He loves his beer so yes I bet he did have both :roll:

#Bus65 just passed through wyre piddle ;o) I Thought all the piddles were in Dorset :lol: :lol: :lol:


----------



## Coulstock

Frank now on a #144 Worcester to Birmingham

Harry


----------



## courty

I can't believe there are people moaning about this trip - what a superb idea to 'celebrate' retirement - If more people had Franks spirit and 'get up and go' rather than sitting there looking for reasons not to do anything, I'm sure the country would be in a much better place than it is now.. he's run a lighthouse, worked hard and probably paid for several buses in income tax in his life time. if he wants to have an adventure in the true sense of the word then good luck Frank....

I vote Frank for president ! ccasion4: 

Courty


----------



## Coulstock

Frank heading for a B&B in Leek tonight

Harry


----------



## Coulstock

Frank having a lie in this morning then on his way to Buxton

harry


----------



## locovan

He is a bit of a hole and trying to get out --

Guess where? But that was then, now I'm in Leek.
7 buses yesterday good progress up the map but I've got my self in a bit of a dead end and will have to accept a late start today.

From here I can only go back to Hanley or on to Buxton but only after 11am and if I go on to Buxton i'll be on the same bus as I would have been had I stayed last night in Hanley! Doh!!

Happy travelling today and hope you can catch up xxx


----------



## locovan

shhhhh he dropped his iPad and broke the glass  its taped up now :wink:


----------



## Coulstock

Franks on #118 to Buxton - with a cracked I-Pad- ouch

Harry


----------



## cabby

Just to make it a little more interesting, I am willing to donate 50p for every bus that Frank travels on, towards the charity of his choice. Anyone like to join me on this, Please.    

cabby


----------



## locovan

Yes Im in on that I have said along he should raise money for charity :wink:


----------



## cabby

Will someone tell him he has to make a note of the busses he takes, although knowing Frank he is already doing that. :roll: 

cabby

any more takers


----------



## aldra

I'm in

Aldra


----------



## Coulstock

Frank now on an X78 bus heading to Rotherham

Harry


----------



## Coulstock

And now on #22 bus Rotherham to Barnsley

Harry


----------



## Coulstock

Frank getting frustrated by 'pants' timetables on t'internet - now on the #194 Barnsley to Wakefield

Harry


----------



## locovan

Cabby he is listing his buses everyday he will do a blog I think when he has finished


----------



## Coulstock

Frank gathering speed - now on the #110 to Leeds.


----------



## Coulstock

This is Franks last today - #36 Leeds to Ripon and Doreen has booked his B & B.

Harry


----------



## lotte11

*not strictly touring*

what a brilliant idea might have tried that when its my turn but i think they will have stopped doing them so make the most of it and good luck. :lol: :lol: :lol:


----------



## sallytrafic

Eight buses today you might want to reconsider or put a cap on it because I think it's already 20! 

I am also a full day ahead of my 4" a day or I will be when I arrive in Ripon

Btw if I get on the same number bus twice does it count as two or one?

As to a charity, I am torn I normally support Trussell Trust in Salisbury who are at them forefront of food banks but they never came back to me even though we mutually tweet perhaps they don't actually read them.

SET OF TASKS:
1. Copy the passage of the bus trip thread from "Btw if I get" to "actually read them." word for word.
2. List every username that appears as a post heading in the bus trip thread, in order of first appearance.
3. Continue the bus trip thread from where it stops.

DATASET EXCERPTS:
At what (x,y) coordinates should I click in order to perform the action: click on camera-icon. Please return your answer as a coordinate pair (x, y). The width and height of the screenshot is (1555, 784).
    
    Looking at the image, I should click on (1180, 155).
* * *
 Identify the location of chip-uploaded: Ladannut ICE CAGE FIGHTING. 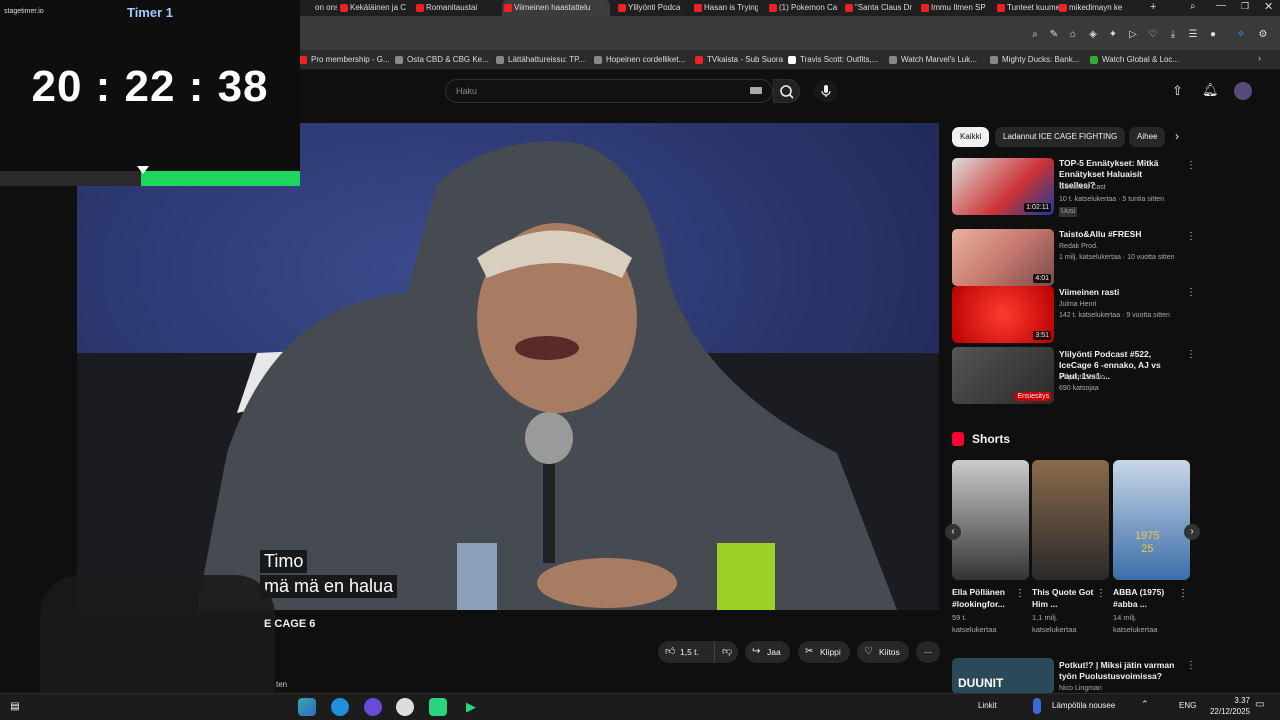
...
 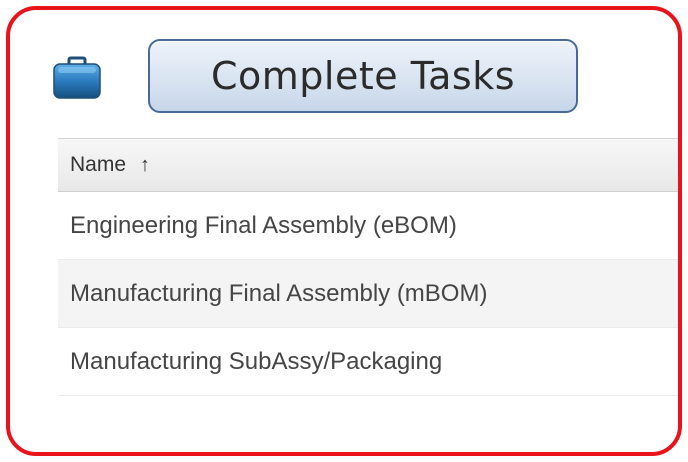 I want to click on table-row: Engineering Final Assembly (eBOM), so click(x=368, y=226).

TASK-BY-TASK OUTPUTS:
1.
Btw if I get on the same number bus twice does it count as two or one?

As to a charity, I am torn I normally support Trussell Trust in Salisbury who are at them forefront of food banks but they never came back to me even though we mutually tweet perhaps they don't actually read them.

2. Coulstock, courty, locovan, cabby, aldra, lotte11, sallytrafic

3.
Just passing through Harrogate


----------



## aldra

Frank contain those buses

I'm not made of money :lol: :lol: :lol: 

Aldra


----------



## barryd

Frank!

Keep going! I don't think you should stop in Scotland. See if you can get to Orkney, Shetland, Iceland and if you make it to the north pole I'll pay your bus fare home. Actually I think we should start a mhf sponsorship for how far you can get for either the current mhf charity or one of your choice. You have to blag yourself to the pole.


----------



## sallytrafic

barryd said:


> Frank!
> 
> Keep going! I don't think you should stop in Scotland. See if you can get to Orkney, Shetland, Iceland and if you make it to the north pole I'll pay your bus fare home. Actually I think we should start a mhf sponsorship for how far you can get for either the current mhf charity or one of your choice. You have to blag yourself to the pole.


If you flash an English buspass in the republic of Ireland it may well work as it proves you are ancient and thus entitled but Scotland is another matter. As I am a day ahead I may go on and pay my way.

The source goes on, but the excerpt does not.